A minimal production policy looks like this:
apiVersion: audit.k8s.io/v1
kind: Policy
omitStages:
- "RequestReceived"
omitManagedFields: true
rules:
- level: None
users: ["system:kube-proxy"]
verbs: ["watch"]
resources:
- group: ""
resources: ["endpoints", "services"]
- level: Metadata
resources:
- group: ""
resources: ["secrets"]
- level: RequestResponse
resources:
- group: "rbac.authorization.k8s.io"
resources: ["roles", "rolebindings", "clusterroles", "clusterrolebindings"]
- level: RequestResponse
resources:
- group: ""
resources: ["pods", "deployments", "serviceaccounts"]
- level: Metadata
omitStages:
- "ResponseStarted"
Key decisions in this file:
- omitStages: Suppress
RequestReceivedglobally. This stage creates an event before the request is authenticated or authorized, which produces noise without adding security value. - omitManagedFields: Set to
trueto strip server-side apply field manager metadata from events. This significantly reduces log volume on clusters with many controllers. - Levels: Use
Metadatafor high-volume, low-sensitivity reads such as Secret get/list. UsingRequestResponseon Secret reads would write secret values into the log, which is a security vulnerability. UseRequestResponsefor mutating operations and RBAC changes where the full body is needed for forensics. - Order: The
Nonerule for kube-proxy watch traffic prevents endpoint watch floods from drowning out important events.

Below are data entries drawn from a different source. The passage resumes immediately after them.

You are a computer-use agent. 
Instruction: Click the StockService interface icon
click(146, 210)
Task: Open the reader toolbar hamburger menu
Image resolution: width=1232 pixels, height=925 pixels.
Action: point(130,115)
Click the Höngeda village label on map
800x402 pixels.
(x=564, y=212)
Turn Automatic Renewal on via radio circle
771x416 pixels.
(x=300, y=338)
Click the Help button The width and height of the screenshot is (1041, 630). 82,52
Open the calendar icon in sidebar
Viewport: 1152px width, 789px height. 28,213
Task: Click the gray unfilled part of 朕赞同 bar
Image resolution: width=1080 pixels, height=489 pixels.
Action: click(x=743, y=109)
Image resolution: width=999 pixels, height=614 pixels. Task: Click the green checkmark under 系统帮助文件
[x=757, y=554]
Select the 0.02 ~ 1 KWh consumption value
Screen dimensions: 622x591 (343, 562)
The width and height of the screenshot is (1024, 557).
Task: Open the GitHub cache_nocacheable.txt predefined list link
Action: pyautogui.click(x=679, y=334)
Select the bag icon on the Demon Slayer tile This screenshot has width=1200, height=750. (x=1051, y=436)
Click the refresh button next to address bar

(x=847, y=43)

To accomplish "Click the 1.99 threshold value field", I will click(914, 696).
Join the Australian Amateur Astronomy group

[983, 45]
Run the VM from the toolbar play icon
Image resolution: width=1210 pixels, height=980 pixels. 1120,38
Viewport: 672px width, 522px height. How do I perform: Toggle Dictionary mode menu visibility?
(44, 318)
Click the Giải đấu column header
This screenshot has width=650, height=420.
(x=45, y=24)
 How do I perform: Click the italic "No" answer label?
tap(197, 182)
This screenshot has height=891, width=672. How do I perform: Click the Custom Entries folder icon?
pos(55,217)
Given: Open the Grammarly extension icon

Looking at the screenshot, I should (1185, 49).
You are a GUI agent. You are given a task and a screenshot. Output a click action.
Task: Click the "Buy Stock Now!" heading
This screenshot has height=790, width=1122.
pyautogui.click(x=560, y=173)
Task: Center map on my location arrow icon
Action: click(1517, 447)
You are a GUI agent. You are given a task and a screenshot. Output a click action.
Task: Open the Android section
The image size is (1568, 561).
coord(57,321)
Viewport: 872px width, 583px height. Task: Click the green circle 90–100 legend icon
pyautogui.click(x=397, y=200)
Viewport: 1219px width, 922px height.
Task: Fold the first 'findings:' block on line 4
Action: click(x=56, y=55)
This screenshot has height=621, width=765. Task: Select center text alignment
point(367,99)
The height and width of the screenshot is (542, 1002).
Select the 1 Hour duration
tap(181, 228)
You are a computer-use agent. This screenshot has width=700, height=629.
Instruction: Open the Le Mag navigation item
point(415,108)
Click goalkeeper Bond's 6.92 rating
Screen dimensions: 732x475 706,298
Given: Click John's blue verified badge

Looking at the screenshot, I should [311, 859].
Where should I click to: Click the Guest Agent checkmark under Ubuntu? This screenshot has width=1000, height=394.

Place the most specific rules first.
2. Configure the file backend
Mount the policy into the kube-apiserver static pod and add the following flags:
--audit-policy-file=/etc/kubernetes/audit-policy.yaml--audit-log-path=/var/log/kubernetes/audit.log--audit-log-maxsize=100--audit-log-maxbackup=10--audit-log-maxage=30
Setting --audit-log-path=- writes audit events to stdout, which is useful if your control plane logging ships journald directly. If you write to a file, ensure the directory exists and the API server process has write permissions.
The maxsize, maxbackup, and maxage flags control rotation. Without rotation, a busy cluster can fill a disk in hours.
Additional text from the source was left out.